Problem to solve: Identify every line of the records below that contains the word "what".

Input material:

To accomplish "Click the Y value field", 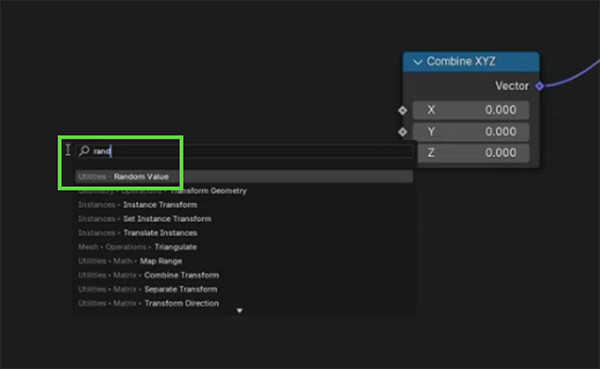I will coord(471,131).
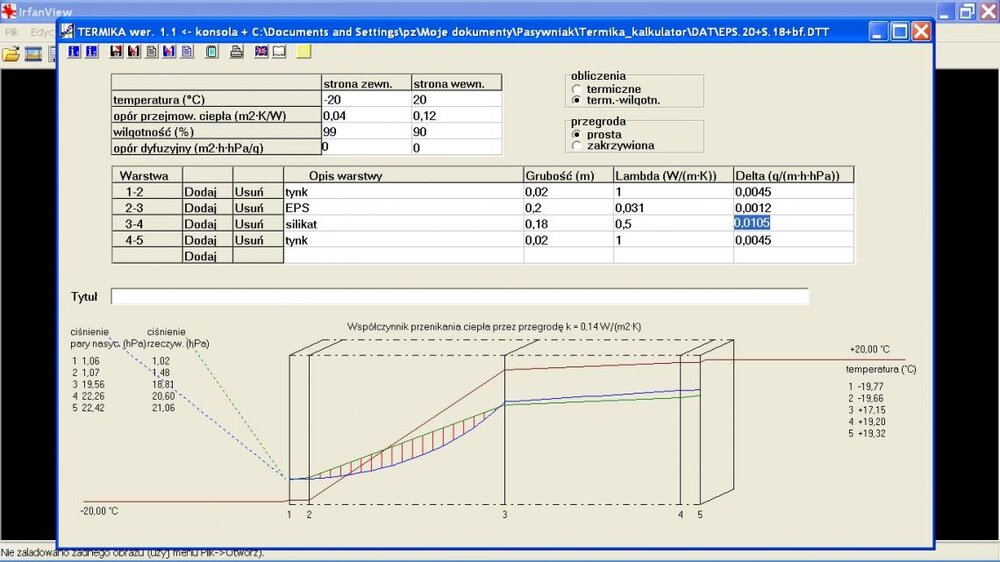
Task: Click the TERMIKA title bar app icon
Action: 71,31
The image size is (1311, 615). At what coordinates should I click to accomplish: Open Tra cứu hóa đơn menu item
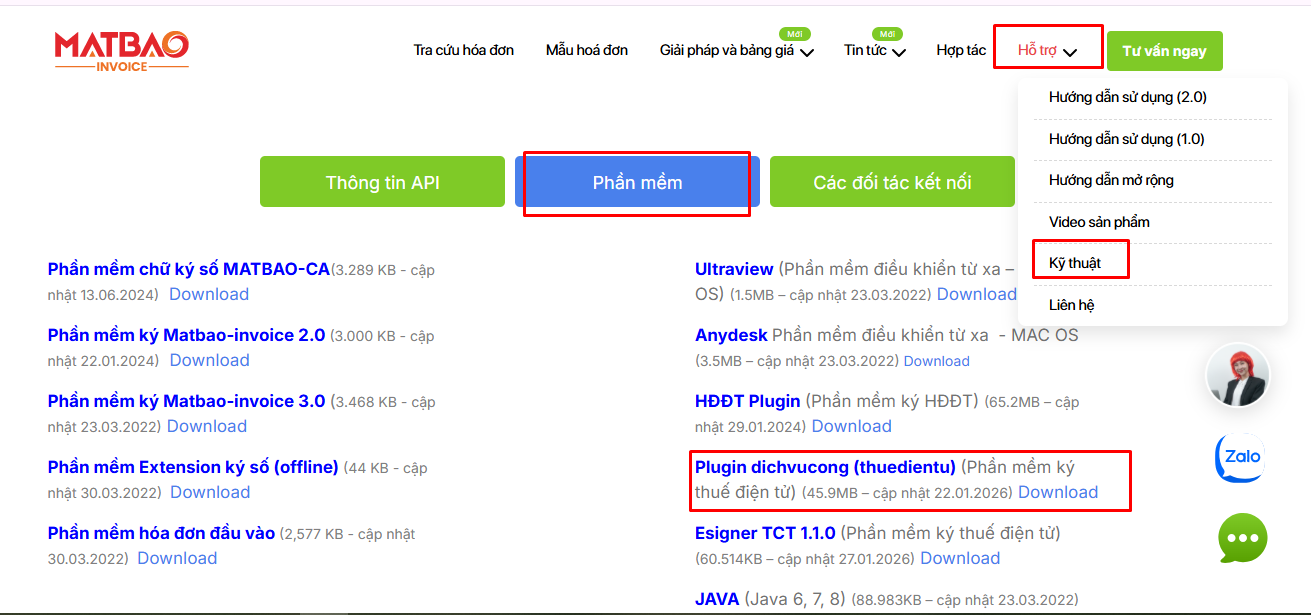pyautogui.click(x=463, y=50)
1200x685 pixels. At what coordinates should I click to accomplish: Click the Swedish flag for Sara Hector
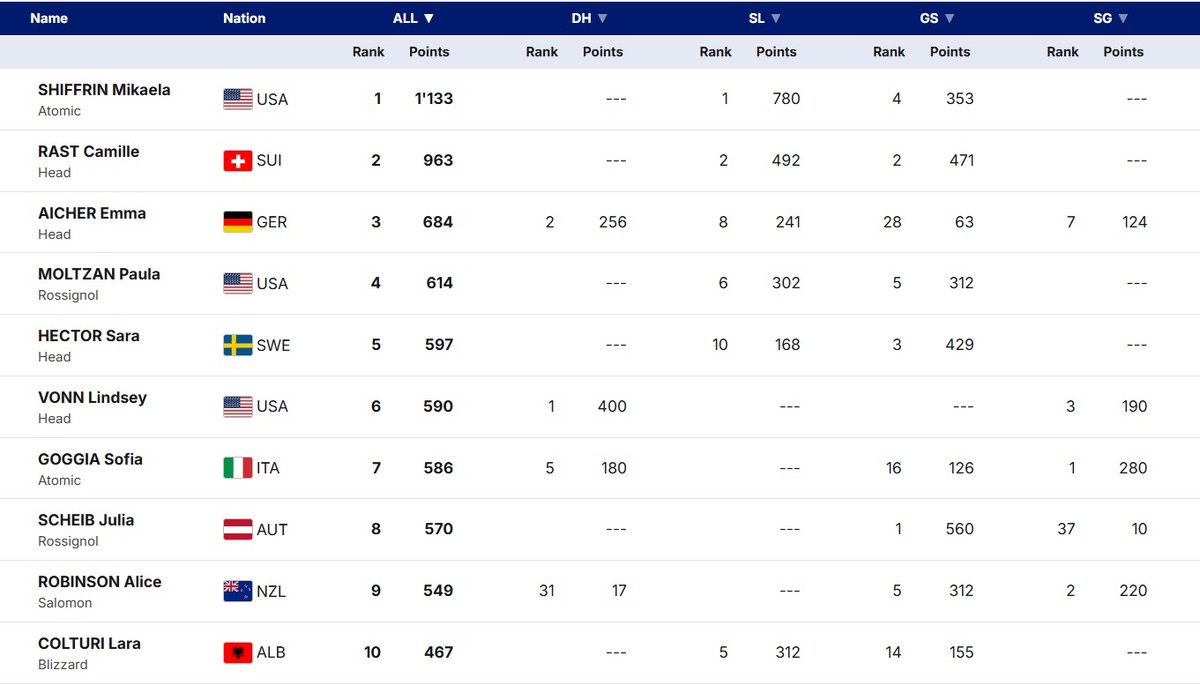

Written solution:
The image size is (1311, 615). At what coordinates should I click to accomplish: Open Tra cứu hóa đơn menu item
1200x685 pixels. At what coordinates should I click to accomplish: Click the Swedish flag for Sara Hector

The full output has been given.